- _Collected data entries_
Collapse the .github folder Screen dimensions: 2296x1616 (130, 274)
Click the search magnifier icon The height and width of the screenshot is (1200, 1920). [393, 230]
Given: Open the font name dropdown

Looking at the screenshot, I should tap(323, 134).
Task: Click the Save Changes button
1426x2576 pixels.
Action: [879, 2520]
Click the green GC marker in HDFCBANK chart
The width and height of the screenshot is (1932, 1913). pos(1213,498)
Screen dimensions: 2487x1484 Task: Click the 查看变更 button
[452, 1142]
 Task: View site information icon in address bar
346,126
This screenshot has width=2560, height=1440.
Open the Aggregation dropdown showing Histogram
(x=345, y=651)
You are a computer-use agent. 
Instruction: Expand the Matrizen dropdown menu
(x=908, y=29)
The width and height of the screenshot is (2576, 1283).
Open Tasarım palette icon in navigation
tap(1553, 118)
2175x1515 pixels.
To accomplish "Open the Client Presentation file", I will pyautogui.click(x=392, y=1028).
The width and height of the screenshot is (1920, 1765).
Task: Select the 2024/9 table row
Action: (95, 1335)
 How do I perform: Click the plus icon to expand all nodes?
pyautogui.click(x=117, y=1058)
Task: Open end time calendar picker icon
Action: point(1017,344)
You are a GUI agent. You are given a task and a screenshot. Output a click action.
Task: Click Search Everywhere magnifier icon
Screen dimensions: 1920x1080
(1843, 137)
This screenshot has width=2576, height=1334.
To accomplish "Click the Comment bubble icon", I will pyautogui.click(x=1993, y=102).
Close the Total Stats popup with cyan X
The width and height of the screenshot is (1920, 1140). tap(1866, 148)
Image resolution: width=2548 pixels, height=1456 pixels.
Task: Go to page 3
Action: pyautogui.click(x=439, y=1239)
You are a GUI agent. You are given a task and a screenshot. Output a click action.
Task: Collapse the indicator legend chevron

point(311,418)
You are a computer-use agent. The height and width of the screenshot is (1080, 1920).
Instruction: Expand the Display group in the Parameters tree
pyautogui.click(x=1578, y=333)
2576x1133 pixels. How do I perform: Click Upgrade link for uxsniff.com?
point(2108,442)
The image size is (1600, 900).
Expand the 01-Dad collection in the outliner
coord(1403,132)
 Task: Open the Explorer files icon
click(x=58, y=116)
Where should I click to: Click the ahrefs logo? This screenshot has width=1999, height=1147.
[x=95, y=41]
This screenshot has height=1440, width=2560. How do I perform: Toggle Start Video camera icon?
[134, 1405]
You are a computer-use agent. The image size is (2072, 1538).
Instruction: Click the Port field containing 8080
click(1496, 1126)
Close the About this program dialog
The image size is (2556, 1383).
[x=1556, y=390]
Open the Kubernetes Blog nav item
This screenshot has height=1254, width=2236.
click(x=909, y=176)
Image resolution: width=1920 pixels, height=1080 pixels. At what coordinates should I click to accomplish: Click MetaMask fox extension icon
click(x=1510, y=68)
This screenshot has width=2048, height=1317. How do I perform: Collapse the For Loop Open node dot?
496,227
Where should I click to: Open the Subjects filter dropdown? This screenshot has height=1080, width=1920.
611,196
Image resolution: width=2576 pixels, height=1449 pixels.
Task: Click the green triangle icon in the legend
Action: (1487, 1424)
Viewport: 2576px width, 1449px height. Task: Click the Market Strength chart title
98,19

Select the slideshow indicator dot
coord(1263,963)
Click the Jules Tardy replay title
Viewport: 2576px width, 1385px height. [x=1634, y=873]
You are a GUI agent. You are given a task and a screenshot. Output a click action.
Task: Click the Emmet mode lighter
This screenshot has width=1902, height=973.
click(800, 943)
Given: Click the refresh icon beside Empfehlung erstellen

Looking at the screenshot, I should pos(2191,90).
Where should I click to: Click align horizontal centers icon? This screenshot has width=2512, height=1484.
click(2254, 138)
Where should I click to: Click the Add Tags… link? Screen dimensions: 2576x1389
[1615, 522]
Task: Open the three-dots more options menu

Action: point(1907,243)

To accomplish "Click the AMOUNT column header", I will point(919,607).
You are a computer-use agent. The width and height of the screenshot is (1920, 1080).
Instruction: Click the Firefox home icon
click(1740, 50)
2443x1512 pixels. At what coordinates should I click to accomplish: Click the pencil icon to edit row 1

- _PROBLEM DESCRIPTION_
Which lines of the records above hold the word "computer"? Copy each of them.

- _OUTPUT_
You are a computer-use agent. 
You are a computer-use agent. The height and width of the screenshot is (1080, 1920).
You are a computer-use agent. The image size is (2072, 1538).
You are a computer-use agent. The width and height of the screenshot is (1920, 1080).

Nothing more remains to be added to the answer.